Most of the ideas I used to enrich my economics/social studies curriculum came from Social Education, the official journal of the National Council for the Social Studies. In particular, there was one really relevant and practical issue called "Raising Interest in Economics (Volume 67, Number 2, March 2003) which focused on teaching economics innovatively.
One article ["Is Economics Your Worst Nightmare?" p. 73-78] gave a good overview of what an innovative curriculum [unit plans and lessons within a unit] in Economics might look like. In particular, they gave a statement of six principles of economics which I would later adapt as the "enduring concepts" I would like students to walk away with from my class. They include "1)people choose, 2)people's choice involve opportunity costs, 3)people respond to incentives in predictable ways, 4) people create economic systems that influence individual choices and incentives 5)people gain when they trade voluntarily 6)people's choices have consequences that lie in the future" (p75).
Another article ["Why Don't People Save When They know They Should?" p79-83] gave me some insight about how to make economics more practical for the students.
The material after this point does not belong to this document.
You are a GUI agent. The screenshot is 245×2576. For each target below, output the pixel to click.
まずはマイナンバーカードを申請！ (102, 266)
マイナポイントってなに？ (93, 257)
Students need to learn about the financial decisions and choices they will have to make in the future such as savings and investing, having a budget, credit card use, and earning an income. There were some case studies in which students analyzed costs and benefits (or opportunity costs and trade-offs) in financial decisions. I was able to adapt and use similar examples for my lesson plan on opportunity costs in which students considered the costs and benefits before making choices. I wished that I could have taught lessons on the other topics as students really would have benefited from them in a very practical way.
In addition, there was an article ["Activity-Based Economics" p85-9] that really influenced and shaped the planning and implementation of my educational objectives. Activity-Based Economics was "an approach to teaching economics that includes three important components: an active learning methodology, a consistent application of the economic way of thinking, and a focus on sound and challenging economic content" (p85). Though I had thought about incorporating activities, cooperative group learning, and a content-rich, standards-based curriculum, the ideas put forth in the article about activity-based economics really integrated and connected all three things into an effective approach and explained the educational reasons for implementing that approach into my classroom. In particular, there was a very good explanation of active learning methodology which I was able to use in implementing different interactive instructional techniques in my classroom. The article lists different lessons and possible active learning instructional strategies to use in each lesson such as a trading simulation which helps them understand how people benefit through voluntary trade, solving an economic mystery, a simulation of buyers and sellers in a wheat market, a classroom auction to demonstrate the price-setting, and a role play about specialization (p86).
In particular, I was able to really use the idea of activity based learning in Lesson 9: Basic Economic Questions when I expanded upon the lesson to incorporate some application of the ideas inspired from reading the professional journal. One of the possible active learning strategies was the "invention convention in which students take on the role of entrepreneurs, devising inventions to market and sell to their fellow students, later calculating their total revenue, total costs, and profits (or losses)" (p86). Thus, in the revised and expanded lesson [see parts b & c], I was able to adapt the ideas from my journal reading to really enrich my curriculum. Students worked in groups to create a product/business to benefit the Parkway students, make an informative brochure to market their product, and go through a simulation by presenting their work to the Parkway Foundation (hypothetical venture-capitalists). Though I initially had ideas to include much cooperative group work and activity-based learning into my curriculum, the professional journal articles really enabled to put these ideas into action.